This morning the New York Times came out in favor of a treaty banning all weapons in space. “The United States, as the nation most dependent on satellites, should be working to ban all anti-satellite weapons,” the paper said. “That is the best way to protect America’s security and its credibility.”
The Russians and Chinese introduced a draft space treaty this Tuesday at a disarmament conference in Geneva, and the Times thought they did not go far enough toward the cause of bringing peace to the heavens. I generally am in favor of multilateral treaties to get rid of weapons, but I want to tell you that Moscow, Beijing, and New York’s paper of record are all wrong on this one.

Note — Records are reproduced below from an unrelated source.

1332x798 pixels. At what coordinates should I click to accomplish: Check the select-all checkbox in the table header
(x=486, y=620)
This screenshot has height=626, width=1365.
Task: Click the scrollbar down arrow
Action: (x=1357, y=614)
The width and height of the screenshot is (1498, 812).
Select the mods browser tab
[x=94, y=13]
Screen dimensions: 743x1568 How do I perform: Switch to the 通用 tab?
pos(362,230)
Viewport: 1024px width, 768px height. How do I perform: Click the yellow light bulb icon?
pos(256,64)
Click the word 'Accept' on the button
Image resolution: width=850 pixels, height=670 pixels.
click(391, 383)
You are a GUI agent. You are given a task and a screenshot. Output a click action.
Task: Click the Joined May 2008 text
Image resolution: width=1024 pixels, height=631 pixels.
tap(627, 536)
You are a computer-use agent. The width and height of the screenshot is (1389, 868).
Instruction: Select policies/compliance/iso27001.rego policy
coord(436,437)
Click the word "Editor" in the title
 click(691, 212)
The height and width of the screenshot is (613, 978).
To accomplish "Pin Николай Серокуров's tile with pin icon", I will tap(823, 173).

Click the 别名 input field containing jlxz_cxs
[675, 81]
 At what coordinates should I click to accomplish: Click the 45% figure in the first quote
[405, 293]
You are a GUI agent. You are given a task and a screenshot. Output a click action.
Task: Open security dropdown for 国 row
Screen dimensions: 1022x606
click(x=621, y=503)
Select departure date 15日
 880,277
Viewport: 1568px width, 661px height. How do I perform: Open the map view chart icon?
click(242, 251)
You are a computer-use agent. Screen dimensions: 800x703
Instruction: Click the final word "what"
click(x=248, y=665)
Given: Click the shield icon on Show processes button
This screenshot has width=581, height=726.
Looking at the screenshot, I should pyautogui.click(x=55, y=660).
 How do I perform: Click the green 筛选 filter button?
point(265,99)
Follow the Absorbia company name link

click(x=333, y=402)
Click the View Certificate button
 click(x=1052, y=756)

Prohibiting space weapons sounds like a good idea, but promises to do so are utterly meaningless because they are virtually impossible to verify. There is one overriding reality: any object in space can be used as a space weapon if you can maneuver it to arrange a collision. The Russians and Chinese know this and are only trying to make us look bad because they know we will never accept their proposed deal. Moreover, they have no intention of implementing their idea either because they will never allow international inspectors to examine every satellite they launch and sit at every control panel they have. Unfortunately, it’s easier to conceal a space weapon than a nuclear warhead.
So this is all you have to know about a space treaty: If you want to ban all weapons in space, you will have to do away with every maneuverable object in space. And if you like the Times’s idea that a treaty should cover ground- and sea-based weapons too, then you will have to do away with every rocket, missile, and powerful laser. Unless you are willing to do all this, you are not serious about completely disarming the high ground of space.
The Chinese and Russians, of course, are not. The Times, unfortunately, is.